Let’s look at the reasons against waiting for Server 2016:
- Keep in mind that even though the release is expected first quarter, it is not a good thing to have your production environment on the bleeding edge. I usually advise my clients that adapting a new version of a software should be held off for a few months after the release at the least. The major issues will most likely be found and resolved within the first few months. I usually advocate waiting until the equivalent of the first service pack comes out.
- If you are still on a 2003 environment, you are waiting too long and sitting on vulnerabilities that will no longer be remediated.
- Application compatibility. We are looking at a new operating system. You know there are going to be applications that are not compatible with it. Even if a piece of software proves compatible, you may still need to wait until the vendor says it supports the installation.

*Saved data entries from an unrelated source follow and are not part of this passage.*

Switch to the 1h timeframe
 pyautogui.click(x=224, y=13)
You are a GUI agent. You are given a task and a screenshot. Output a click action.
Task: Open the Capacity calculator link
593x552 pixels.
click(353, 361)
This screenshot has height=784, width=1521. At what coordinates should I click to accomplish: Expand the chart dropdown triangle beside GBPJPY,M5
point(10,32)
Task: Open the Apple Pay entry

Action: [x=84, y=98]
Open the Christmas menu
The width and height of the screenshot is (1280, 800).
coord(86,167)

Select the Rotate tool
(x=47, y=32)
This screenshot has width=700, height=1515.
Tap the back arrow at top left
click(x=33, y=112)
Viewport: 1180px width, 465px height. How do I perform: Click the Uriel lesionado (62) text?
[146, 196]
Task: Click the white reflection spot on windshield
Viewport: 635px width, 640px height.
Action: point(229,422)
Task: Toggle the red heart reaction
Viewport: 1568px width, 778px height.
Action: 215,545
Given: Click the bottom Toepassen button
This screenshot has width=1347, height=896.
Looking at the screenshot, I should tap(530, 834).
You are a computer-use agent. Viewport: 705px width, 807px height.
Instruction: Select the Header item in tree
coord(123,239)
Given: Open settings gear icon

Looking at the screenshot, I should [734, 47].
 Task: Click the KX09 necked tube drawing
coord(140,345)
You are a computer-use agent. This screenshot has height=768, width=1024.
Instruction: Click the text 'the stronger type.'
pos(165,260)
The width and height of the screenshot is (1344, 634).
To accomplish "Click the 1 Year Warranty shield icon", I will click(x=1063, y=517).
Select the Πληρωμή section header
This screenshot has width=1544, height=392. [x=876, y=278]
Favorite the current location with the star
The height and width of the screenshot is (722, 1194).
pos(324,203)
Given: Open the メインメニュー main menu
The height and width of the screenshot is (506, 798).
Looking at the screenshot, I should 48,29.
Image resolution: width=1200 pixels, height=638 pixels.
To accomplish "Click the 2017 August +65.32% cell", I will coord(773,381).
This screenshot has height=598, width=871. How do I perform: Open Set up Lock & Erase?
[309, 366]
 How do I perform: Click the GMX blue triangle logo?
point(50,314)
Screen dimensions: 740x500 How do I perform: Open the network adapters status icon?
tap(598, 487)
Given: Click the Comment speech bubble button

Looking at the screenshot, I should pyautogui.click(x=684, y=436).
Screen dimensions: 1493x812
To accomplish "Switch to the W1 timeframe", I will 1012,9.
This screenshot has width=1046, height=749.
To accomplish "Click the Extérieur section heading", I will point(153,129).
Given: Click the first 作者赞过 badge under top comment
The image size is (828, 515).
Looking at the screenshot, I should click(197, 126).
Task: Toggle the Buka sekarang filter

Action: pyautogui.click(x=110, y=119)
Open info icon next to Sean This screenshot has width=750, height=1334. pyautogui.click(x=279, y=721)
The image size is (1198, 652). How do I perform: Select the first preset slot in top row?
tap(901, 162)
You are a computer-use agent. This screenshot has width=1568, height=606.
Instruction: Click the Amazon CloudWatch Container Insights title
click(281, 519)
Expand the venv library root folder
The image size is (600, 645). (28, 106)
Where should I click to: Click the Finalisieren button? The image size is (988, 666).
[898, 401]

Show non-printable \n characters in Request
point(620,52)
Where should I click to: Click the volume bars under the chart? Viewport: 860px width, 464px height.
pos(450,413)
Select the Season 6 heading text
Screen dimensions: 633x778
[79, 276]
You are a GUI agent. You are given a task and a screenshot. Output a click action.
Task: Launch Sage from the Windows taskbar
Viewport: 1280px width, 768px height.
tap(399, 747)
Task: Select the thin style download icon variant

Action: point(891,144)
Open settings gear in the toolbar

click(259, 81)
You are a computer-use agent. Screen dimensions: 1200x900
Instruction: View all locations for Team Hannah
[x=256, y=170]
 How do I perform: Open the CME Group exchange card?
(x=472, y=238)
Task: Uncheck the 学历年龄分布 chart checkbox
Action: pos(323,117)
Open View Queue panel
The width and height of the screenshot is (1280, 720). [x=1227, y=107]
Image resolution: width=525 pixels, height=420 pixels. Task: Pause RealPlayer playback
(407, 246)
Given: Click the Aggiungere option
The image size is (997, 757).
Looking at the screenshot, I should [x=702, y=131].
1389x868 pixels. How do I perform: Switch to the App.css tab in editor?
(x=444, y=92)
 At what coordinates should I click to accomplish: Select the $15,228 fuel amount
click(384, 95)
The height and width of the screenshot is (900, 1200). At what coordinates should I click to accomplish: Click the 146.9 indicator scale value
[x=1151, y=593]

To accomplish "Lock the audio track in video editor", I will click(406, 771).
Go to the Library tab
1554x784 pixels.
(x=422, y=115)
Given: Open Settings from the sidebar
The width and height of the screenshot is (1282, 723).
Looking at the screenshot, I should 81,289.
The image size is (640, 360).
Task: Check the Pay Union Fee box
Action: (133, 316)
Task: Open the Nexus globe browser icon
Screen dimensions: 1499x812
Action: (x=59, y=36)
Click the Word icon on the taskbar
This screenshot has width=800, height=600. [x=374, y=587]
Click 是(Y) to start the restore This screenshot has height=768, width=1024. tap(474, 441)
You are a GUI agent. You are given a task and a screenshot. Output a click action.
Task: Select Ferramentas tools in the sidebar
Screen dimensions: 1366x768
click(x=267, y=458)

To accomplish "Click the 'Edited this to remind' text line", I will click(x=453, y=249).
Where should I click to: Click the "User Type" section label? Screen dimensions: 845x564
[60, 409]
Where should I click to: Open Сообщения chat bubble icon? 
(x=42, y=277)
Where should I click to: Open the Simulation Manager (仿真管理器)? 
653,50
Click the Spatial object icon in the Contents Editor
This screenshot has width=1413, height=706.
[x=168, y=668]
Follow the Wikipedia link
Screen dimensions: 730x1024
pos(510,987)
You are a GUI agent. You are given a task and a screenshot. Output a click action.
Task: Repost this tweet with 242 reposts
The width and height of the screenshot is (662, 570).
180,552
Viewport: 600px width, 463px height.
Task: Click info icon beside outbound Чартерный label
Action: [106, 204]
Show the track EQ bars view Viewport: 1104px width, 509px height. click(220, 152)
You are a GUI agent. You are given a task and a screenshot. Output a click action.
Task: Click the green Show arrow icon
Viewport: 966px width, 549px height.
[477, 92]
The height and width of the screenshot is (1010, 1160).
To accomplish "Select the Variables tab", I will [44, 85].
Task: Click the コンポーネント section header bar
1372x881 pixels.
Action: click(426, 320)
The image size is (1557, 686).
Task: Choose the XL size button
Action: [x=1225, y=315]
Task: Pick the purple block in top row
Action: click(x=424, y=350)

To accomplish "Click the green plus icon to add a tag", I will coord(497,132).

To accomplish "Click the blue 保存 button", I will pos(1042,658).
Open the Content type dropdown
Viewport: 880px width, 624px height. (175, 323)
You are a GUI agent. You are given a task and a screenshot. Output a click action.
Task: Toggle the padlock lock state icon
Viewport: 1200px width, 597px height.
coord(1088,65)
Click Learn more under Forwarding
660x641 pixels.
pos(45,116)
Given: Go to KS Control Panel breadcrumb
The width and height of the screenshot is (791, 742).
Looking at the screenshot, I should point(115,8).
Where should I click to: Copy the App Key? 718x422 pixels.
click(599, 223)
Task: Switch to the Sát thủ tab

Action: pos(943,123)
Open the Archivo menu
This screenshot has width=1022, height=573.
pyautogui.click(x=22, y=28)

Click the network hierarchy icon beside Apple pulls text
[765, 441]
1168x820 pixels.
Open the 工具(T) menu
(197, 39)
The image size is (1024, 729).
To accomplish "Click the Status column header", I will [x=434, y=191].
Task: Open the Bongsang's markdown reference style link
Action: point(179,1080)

- Knowledge and the ability to support the features. This is a new Operating System. You can relate what you know about previous versions of Windows Server, but there will definitely be new subject matter to learn. Features like containers will need some research and knowledge. If you are not comfortable with PowerShell, you better get comfortable.
In short, if you are not on server 2012 at the moment, are off of Server 2003, and you can wait about eight months, then consider waiting for Server 2016 to do your migration. The nice thing I have seen so far, is that you can treat 2016 like another version of Windows Server with improvements for what you know and use now. However, it is the new features and concepts that will make it worth the wait. I will be posting a blog or two (or three) concerning the release of Windows 2016 in the next few months. I usually write blogs like this one for a wide range of readers involved in IT from the technical to the not-as-technical. The future blogs on Windows 2016 will be more technical.